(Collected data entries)
*****
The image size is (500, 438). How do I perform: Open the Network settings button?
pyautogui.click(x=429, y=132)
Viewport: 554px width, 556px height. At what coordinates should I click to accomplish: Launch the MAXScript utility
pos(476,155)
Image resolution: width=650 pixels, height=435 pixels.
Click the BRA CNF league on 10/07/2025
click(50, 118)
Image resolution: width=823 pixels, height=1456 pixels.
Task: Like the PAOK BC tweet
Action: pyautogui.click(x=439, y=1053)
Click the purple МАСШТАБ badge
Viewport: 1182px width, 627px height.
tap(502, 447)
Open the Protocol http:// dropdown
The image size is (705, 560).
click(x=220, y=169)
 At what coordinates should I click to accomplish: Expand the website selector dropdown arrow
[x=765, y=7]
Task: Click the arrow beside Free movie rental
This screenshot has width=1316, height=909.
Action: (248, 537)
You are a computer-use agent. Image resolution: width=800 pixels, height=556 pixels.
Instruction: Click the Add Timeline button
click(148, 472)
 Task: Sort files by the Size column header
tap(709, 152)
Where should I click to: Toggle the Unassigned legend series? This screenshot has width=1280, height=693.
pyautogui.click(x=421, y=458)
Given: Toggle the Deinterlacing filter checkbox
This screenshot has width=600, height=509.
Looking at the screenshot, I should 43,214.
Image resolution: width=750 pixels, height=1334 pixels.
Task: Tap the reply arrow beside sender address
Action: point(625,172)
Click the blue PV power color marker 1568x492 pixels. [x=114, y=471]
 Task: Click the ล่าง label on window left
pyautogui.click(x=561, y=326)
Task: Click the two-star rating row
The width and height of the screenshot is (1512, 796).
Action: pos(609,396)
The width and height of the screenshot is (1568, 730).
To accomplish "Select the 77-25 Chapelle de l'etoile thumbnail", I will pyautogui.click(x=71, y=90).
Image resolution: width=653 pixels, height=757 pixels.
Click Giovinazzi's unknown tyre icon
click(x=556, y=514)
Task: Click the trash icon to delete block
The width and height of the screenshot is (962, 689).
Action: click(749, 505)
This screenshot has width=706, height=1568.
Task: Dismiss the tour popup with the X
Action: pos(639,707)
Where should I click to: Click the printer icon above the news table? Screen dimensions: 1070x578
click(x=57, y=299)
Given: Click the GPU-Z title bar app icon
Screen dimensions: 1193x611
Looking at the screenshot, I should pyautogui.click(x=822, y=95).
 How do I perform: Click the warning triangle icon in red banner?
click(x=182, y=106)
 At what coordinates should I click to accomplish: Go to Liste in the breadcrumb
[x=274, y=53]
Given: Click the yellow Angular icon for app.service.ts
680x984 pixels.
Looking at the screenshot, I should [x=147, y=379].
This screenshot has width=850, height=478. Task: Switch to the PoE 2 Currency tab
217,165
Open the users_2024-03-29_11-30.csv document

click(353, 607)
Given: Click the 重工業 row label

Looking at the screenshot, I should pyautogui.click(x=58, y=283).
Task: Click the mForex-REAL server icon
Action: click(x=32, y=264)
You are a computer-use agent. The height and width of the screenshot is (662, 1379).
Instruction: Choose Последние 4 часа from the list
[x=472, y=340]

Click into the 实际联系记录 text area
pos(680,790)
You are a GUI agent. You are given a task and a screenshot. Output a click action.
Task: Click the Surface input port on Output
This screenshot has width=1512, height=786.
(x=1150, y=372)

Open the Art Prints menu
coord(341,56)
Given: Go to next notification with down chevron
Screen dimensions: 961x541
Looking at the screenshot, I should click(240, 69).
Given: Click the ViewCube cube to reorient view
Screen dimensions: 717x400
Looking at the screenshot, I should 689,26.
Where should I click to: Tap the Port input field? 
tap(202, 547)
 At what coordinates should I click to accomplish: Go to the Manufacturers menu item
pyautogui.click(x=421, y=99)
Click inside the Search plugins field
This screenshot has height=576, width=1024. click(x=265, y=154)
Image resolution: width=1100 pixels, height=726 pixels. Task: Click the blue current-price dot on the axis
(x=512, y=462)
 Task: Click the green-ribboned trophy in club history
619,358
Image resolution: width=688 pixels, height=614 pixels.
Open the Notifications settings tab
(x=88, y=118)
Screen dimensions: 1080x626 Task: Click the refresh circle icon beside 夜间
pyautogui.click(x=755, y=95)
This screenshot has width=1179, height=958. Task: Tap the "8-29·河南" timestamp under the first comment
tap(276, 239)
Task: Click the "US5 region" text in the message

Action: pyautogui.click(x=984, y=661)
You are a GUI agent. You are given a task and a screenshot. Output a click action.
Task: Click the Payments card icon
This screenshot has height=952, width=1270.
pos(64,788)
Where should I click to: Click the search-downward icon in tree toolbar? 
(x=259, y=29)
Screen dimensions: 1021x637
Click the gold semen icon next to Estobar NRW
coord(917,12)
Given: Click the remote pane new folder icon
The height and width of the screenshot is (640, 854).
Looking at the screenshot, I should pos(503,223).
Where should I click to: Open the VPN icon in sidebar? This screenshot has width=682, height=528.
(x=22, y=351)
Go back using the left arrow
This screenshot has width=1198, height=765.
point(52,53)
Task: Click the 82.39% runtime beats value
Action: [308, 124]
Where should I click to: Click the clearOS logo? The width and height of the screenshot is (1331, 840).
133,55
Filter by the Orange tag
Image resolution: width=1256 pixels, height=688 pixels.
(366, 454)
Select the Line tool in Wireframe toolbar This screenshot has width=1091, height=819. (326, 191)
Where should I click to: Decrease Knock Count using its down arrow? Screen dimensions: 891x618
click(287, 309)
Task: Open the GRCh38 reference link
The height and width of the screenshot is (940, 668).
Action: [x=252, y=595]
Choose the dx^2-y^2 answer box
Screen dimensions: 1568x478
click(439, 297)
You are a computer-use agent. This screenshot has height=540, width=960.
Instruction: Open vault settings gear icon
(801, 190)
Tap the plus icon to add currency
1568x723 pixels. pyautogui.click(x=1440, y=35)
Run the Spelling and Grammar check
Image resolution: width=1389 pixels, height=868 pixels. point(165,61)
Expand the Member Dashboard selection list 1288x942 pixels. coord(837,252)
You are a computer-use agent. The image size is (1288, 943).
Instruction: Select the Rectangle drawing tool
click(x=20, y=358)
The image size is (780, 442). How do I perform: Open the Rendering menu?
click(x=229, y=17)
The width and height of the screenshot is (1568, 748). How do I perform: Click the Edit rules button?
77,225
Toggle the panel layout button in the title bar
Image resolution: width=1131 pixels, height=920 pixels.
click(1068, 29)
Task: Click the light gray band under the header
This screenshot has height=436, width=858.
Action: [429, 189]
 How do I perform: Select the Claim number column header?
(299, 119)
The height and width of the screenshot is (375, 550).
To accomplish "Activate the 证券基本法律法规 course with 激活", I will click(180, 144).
*****
• [ACTIVITY] The records above should be printed in full, exactly as they appear.

• [EXERCISE OUTPUT]
The image size is (500, 438). How do I perform: Open the Network settings button?
pyautogui.click(x=429, y=132)
Viewport: 554px width, 556px height. At what coordinates should I click to accomplish: Launch the MAXScript utility
pos(476,155)
Image resolution: width=650 pixels, height=435 pixels.
Click the BRA CNF league on 10/07/2025
click(50, 118)
Image resolution: width=823 pixels, height=1456 pixels.
Task: Like the PAOK BC tweet
Action: pyautogui.click(x=439, y=1053)
Click the purple МАСШТАБ badge
Viewport: 1182px width, 627px height.
tap(502, 447)
Open the Protocol http:// dropdown
The image size is (705, 560).
click(x=220, y=169)
 At what coordinates should I click to accomplish: Expand the website selector dropdown arrow
[x=765, y=7]
Task: Click the arrow beside Free movie rental
This screenshot has width=1316, height=909.
Action: (248, 537)
You are a computer-use agent. Image resolution: width=800 pixels, height=556 pixels.
Instruction: Click the Add Timeline button
click(148, 472)
 Task: Sort files by the Size column header
tap(709, 152)
Where should I click to: Toggle the Unassigned legend series? This screenshot has width=1280, height=693.
pyautogui.click(x=421, y=458)
Given: Toggle the Deinterlacing filter checkbox
This screenshot has width=600, height=509.
Looking at the screenshot, I should 43,214.
Image resolution: width=750 pixels, height=1334 pixels.
Task: Tap the reply arrow beside sender address
Action: point(625,172)
Click the blue PV power color marker 1568x492 pixels. [x=114, y=471]
 Task: Click the ล่าง label on window left
pyautogui.click(x=561, y=326)
Task: Click the two-star rating row
The width and height of the screenshot is (1512, 796).
Action: pos(609,396)
The width and height of the screenshot is (1568, 730).
To accomplish "Select the 77-25 Chapelle de l'etoile thumbnail", I will pyautogui.click(x=71, y=90).
Image resolution: width=653 pixels, height=757 pixels.
Click Giovinazzi's unknown tyre icon
click(x=556, y=514)
Task: Click the trash icon to delete block
The width and height of the screenshot is (962, 689).
Action: click(749, 505)
This screenshot has width=706, height=1568.
Task: Dismiss the tour popup with the X
Action: pos(639,707)
Where should I click to: Click the printer icon above the news table? Screen dimensions: 1070x578
click(x=57, y=299)
Given: Click the GPU-Z title bar app icon
Screen dimensions: 1193x611
Looking at the screenshot, I should pyautogui.click(x=822, y=95).
 How do I perform: Click the warning triangle icon in red banner?
click(x=182, y=106)
 At what coordinates should I click to accomplish: Go to Liste in the breadcrumb
[x=274, y=53]
Given: Click the yellow Angular icon for app.service.ts
680x984 pixels.
Looking at the screenshot, I should [x=147, y=379].
This screenshot has width=850, height=478. Task: Switch to the PoE 2 Currency tab
217,165
Open the users_2024-03-29_11-30.csv document

click(353, 607)
Given: Click the 重工業 row label

Looking at the screenshot, I should pyautogui.click(x=58, y=283).
Task: Click the mForex-REAL server icon
Action: click(x=32, y=264)
You are a computer-use agent. The height and width of the screenshot is (662, 1379).
Instruction: Choose Последние 4 часа from the list
[x=472, y=340]

Click into the 实际联系记录 text area
pos(680,790)
You are a GUI agent. You are given a task and a screenshot. Output a click action.
Task: Click the Surface input port on Output
This screenshot has width=1512, height=786.
(x=1150, y=372)

Open the Art Prints menu
coord(341,56)
Given: Go to next notification with down chevron
Screen dimensions: 961x541
Looking at the screenshot, I should click(240, 69).
Given: Click the ViewCube cube to reorient view
Screen dimensions: 717x400
Looking at the screenshot, I should 689,26.
Where should I click to: Tap the Port input field? 
tap(202, 547)
 At what coordinates should I click to accomplish: Go to the Manufacturers menu item
pyautogui.click(x=421, y=99)
Click inside the Search plugins field
This screenshot has height=576, width=1024. click(x=265, y=154)
Image resolution: width=1100 pixels, height=726 pixels. Task: Click the blue current-price dot on the axis
(x=512, y=462)
 Task: Click the green-ribboned trophy in club history
619,358
Image resolution: width=688 pixels, height=614 pixels.
Open the Notifications settings tab
(x=88, y=118)
Screen dimensions: 1080x626 Task: Click the refresh circle icon beside 夜间
pyautogui.click(x=755, y=95)
This screenshot has width=1179, height=958. Task: Tap the "8-29·河南" timestamp under the first comment
tap(276, 239)
Task: Click the "US5 region" text in the message

Action: pyautogui.click(x=984, y=661)
You are a GUI agent. You are given a task and a screenshot. Output a click action.
Task: Click the Payments card icon
This screenshot has height=952, width=1270.
pos(64,788)
Where should I click to: Click the search-downward icon in tree toolbar? 
(x=259, y=29)
Screen dimensions: 1021x637
Click the gold semen icon next to Estobar NRW
coord(917,12)
Given: Click the remote pane new folder icon
The height and width of the screenshot is (640, 854).
Looking at the screenshot, I should pos(503,223).
Where should I click to: Open the VPN icon in sidebar? This screenshot has width=682, height=528.
(x=22, y=351)
Go back using the left arrow
This screenshot has width=1198, height=765.
point(52,53)
Task: Click the 82.39% runtime beats value
Action: [308, 124]
Where should I click to: Click the clearOS logo? The width and height of the screenshot is (1331, 840).
133,55
Filter by the Orange tag
Image resolution: width=1256 pixels, height=688 pixels.
(366, 454)
Select the Line tool in Wireframe toolbar This screenshot has width=1091, height=819. (326, 191)
Where should I click to: Decrease Knock Count using its down arrow? Screen dimensions: 891x618
click(287, 309)
Task: Open the GRCh38 reference link
The height and width of the screenshot is (940, 668).
Action: [x=252, y=595]
Choose the dx^2-y^2 answer box
Screen dimensions: 1568x478
click(439, 297)
You are a computer-use agent. This screenshot has height=540, width=960.
Instruction: Open vault settings gear icon
(801, 190)
Tap the plus icon to add currency
1568x723 pixels. pyautogui.click(x=1440, y=35)
Run the Spelling and Grammar check
Image resolution: width=1389 pixels, height=868 pixels. point(165,61)
Expand the Member Dashboard selection list 1288x942 pixels. coord(837,252)
You are a computer-use agent. The image size is (1288, 943).
Instruction: Select the Rectangle drawing tool
click(x=20, y=358)
The image size is (780, 442). How do I perform: Open the Rendering menu?
click(x=229, y=17)
The width and height of the screenshot is (1568, 748). How do I perform: Click the Edit rules button?
77,225
Toggle the panel layout button in the title bar
Image resolution: width=1131 pixels, height=920 pixels.
click(1068, 29)
Task: Click the light gray band under the header
This screenshot has height=436, width=858.
Action: [429, 189]
 How do I perform: Select the Claim number column header?
(299, 119)
The height and width of the screenshot is (375, 550).
To accomplish "Activate the 证券基本法律法规 course with 激活", I will click(180, 144).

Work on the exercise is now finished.